Até hoje, o modo de produção é muito mais próximo do amador do que do profissional. Os filmes levam em média 10 dias para serem filmados, e o orçamento é extremamente reduzido — entre US$ 10 e 100 mil, normalmente. A maioria dos profissionais veio da televisão nigeriana, e quase nenhum deles tem uma formação profissional específica para o cinema. Mas isso não tem importância. Não se trata, é claro, de filmes de arte. São títulos assumidamente populares, que buscam atingir a população falando sobre os temas próximos a eles. São melodramáticos, maniqueístas, de estética extremamente simples, beirando o tosco — e são um sucesso estrondoso. Já têm venda considerável em outros países, principalmente os de língua inglesa — aí incluídos EUA e Inglaterra. É impossível saber exatamente o seu alcance, pelo esquema de vendas inteiramente descentralizado.
É interessante olhar para o caso nigeriano para buscar saídas para os problemas da indústria cinematográfica brasileira (e, quem sabe, em outros países também?). Aqui, como no resto do mundo, os pagantes em salas de cinema diminuem ano a ano. Produzimos 42 títulos em 2005, dos quais apenas 11 obtiveram mais de cem mil espectadores (os dados são da Ancine).
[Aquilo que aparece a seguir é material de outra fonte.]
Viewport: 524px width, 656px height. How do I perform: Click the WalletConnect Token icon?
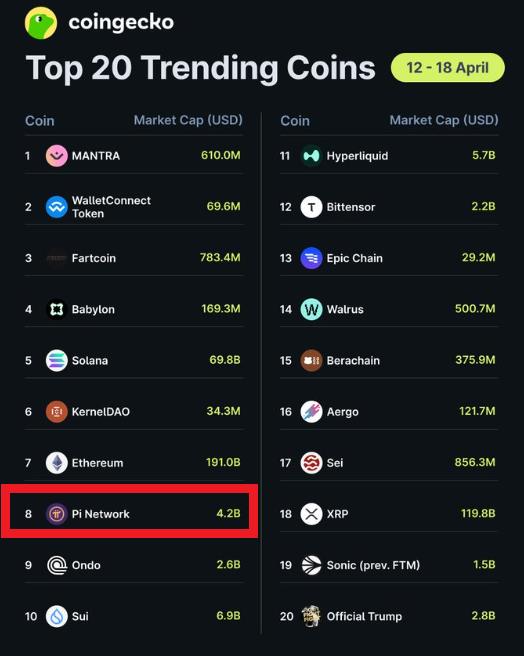57,207
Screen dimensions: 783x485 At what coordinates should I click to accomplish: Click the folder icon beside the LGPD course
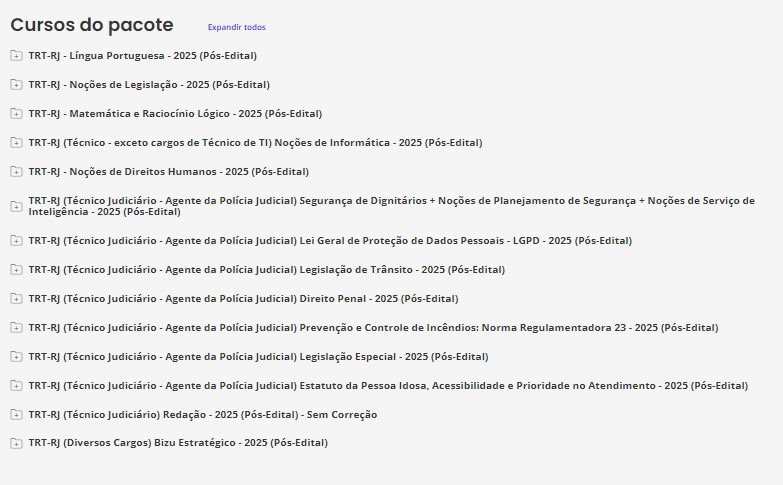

Dependemos inteiramente de auxílio governamental para manter a indústria funcionando. Não se trata de tentar copiar o modelo nigeriano — que é um caso específico e restrito a algumas variáveis só existentes por lá. Mas há muitas lições que podemos aprender. A não depender somente da exibição em cinemas, por exemplo, uma mídia que certamente não vai desaparecer, mas demonstra um sério desgaste. Aqui, como na Nigéria, temos uma grande parte da população vivendo longe das grandes cidades, e, portanto, sem acesso às salas de cinema — mas com aparelhos de DVD em casa. Outra alternativa interessante foi apresentada por Heather Ford, uma das palestrantes no seminário A emergência... Trata-se de um filme sul-africano inteiramente filmado com câmeras de telefone celular, e que será distribuído também nessa mídia, para download em capítulos. E, o mais importante: o modo de produção nigeriano não possui os vícios tradicionais da indústria cinematográfica, que encarecem e tornam a produção tão longa e complicada. A tendência, à medida que o mercado cresça e se torne mais sofisticado, é que também por lá os sets fiquem cheios de profissionais, como maquiadores pessoais para determinado ator, ou segundo e terceiro assistente de câmera. Mas existe algo no amadorismo desses filmes que pode servir de exemplo para indústrias mais maduras. O que precisamos nos perguntar é: afinal, o que é mais importante ao se fazer um filme?